Answering this question requires understanding more about global memory plus the use of additional tools from the CUDA development environment -- specifically the CUDA profiler. Profiling CUDA software is fast and easy, as both the text and visual versions of the profiler read hardware profile counters on CUDA-enabled devices. Enabling text profiling is as easy as setting the environmental variables that start and control the profiler. Using the visual profiler is equally easy: Just start cudaprof and start clicking in the GUI. Profiling provides valuable insight. The collection of profile events is handled entirely by hardware within CUDA enabled devices. However, profiled kernels are no longer asynchronous. Reporting of results to the host only occurs after each kernel completes, which minimizes any communications impact.
Global Memory
Understanding how to efficiently use global memory is an essential requirement to becoming an adept CUDA programmer. Following is a brief discussion about global memory that should be sufficient to understand the performance difference between reverseArray_multiblock.cu and reverseArray_multiblock_fast.cu. Future columns will, of necessity, continue to explore efficient uses of global memory. In the meantime, a detailed discussion on global memory, with illustrations, can be found in Section 5.1.2.1 of the CUDA Programming Guide.
Global memory delivers the highest memory bandwidth only when the global memory accesses can be coalesced within a half-warp so the hardware can then fetch (or store) the data in the fewest number of transactions. CUDA Compute Capability devices (1.0 and 1.1) can fetch data in a single 64-byte or 128-byte transaction. If the memory transaction cannot be coalesced, then a separate memory transaction will be issued for each thread in the half-warp, which is undesirable. The performance penalty for non-coalesced memory operations varies according to the size of the data type. The CUDA documentation provides some rough guidelines for the expected performance degradation to expect for various size data types:
- 32-bit data types will be roughly 10x slower
- 64-bit data types will be roughly 4x slower
- 128-bit data types will be roughly 2x slower
Global memory access by all threads in the half-warp of a block can be coalesced into efficient memory transactions on a G80 architecture when:
- The threads access 32-, 64- or 128-bit data types.
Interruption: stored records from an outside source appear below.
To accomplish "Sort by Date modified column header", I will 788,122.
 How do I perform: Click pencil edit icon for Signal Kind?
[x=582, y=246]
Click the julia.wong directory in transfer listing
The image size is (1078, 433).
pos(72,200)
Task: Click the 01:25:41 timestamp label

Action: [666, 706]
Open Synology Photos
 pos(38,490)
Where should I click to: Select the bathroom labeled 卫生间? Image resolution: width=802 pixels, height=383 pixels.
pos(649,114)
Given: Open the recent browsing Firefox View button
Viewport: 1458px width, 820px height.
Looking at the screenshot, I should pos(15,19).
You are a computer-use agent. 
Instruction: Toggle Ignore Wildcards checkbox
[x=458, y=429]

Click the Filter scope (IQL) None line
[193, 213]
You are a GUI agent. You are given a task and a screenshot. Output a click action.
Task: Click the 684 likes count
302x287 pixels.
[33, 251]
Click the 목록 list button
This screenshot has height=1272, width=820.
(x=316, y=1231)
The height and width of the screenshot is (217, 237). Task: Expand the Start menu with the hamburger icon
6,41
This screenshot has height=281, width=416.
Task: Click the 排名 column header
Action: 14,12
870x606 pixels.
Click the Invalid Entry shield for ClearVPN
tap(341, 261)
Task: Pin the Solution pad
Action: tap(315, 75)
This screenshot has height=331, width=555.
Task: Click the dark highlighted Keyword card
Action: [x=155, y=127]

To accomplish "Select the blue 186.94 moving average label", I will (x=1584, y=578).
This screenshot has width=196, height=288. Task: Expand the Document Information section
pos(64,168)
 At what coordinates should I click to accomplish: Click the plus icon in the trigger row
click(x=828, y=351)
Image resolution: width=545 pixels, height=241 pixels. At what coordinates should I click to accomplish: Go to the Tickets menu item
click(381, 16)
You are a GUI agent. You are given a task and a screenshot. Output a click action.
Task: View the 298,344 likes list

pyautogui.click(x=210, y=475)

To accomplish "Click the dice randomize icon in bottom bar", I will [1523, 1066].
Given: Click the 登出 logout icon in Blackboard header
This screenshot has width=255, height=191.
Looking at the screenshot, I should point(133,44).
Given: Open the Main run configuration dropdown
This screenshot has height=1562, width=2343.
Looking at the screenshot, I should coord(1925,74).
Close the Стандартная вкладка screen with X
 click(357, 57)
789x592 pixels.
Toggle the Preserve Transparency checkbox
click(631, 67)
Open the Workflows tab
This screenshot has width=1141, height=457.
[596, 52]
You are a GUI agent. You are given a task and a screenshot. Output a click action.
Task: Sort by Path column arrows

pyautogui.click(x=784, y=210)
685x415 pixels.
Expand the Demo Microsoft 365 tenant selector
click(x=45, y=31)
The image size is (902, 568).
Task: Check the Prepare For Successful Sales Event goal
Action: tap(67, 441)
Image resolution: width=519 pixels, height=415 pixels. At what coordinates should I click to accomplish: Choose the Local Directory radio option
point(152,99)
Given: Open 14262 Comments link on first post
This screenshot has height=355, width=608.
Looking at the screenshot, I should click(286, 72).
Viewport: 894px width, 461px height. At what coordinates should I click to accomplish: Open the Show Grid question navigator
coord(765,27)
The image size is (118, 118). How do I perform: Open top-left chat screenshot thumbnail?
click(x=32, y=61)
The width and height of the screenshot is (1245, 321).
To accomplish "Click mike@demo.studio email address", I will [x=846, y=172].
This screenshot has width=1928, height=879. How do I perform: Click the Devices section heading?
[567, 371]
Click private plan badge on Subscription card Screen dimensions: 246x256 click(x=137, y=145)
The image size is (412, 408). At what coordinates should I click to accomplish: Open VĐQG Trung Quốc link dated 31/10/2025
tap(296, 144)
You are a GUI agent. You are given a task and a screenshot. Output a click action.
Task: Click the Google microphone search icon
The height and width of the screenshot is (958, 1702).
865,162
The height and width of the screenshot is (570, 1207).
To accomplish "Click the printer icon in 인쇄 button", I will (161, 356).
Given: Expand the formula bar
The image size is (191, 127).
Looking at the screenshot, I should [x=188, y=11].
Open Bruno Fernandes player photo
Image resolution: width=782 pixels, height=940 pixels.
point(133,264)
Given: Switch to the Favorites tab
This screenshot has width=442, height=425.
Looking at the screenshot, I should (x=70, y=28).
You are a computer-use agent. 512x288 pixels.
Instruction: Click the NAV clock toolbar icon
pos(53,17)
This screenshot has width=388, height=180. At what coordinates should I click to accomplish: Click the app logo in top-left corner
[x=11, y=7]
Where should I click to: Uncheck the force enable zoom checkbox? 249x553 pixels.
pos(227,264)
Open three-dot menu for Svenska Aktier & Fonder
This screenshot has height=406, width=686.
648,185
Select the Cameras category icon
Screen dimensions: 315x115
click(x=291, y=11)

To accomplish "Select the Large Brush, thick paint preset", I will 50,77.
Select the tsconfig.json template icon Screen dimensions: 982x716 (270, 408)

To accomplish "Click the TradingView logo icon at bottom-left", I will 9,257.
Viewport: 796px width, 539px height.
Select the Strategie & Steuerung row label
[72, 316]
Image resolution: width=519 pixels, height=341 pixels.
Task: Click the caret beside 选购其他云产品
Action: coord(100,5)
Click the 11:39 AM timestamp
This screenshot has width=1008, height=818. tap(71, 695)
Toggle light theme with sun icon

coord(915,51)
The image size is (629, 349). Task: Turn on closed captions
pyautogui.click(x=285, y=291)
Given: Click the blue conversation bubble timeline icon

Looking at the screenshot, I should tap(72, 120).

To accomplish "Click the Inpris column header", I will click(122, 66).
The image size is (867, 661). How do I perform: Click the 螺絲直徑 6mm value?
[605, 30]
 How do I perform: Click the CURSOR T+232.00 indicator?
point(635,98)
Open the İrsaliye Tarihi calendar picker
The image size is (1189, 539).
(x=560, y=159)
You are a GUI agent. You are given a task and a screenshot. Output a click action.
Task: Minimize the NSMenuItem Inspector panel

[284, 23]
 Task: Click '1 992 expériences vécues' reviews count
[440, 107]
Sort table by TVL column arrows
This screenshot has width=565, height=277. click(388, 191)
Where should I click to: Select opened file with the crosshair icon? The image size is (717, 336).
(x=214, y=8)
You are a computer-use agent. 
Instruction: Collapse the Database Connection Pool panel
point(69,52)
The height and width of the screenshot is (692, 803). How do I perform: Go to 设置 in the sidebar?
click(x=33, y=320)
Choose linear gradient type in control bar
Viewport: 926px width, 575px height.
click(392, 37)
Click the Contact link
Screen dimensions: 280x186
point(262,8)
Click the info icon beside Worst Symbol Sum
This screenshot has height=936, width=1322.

- All 16 words of the transaction must lie in the same segment of size equal to the memory transaction size (or twice the memory transaction size when accessing 128-bit words). This implies that the starting address and alignment are important.
- Threads must access the words in sequence: the kth thread in the half-warp must access the kth word. Note: not all threads in a warp need to access memory for the thread accesses to coalesce. This is called a "divergent warp".
Newer architectures such as the GT200 family of devices have more relaxed coalescing requirements than those just discussed. I will discuss architectural differences more deeply in a future column. For purposes here, suffice to say that if you tune your code to coalesce well on a G80 CUDA-enabled device, it will coalesce well on a GT200 device.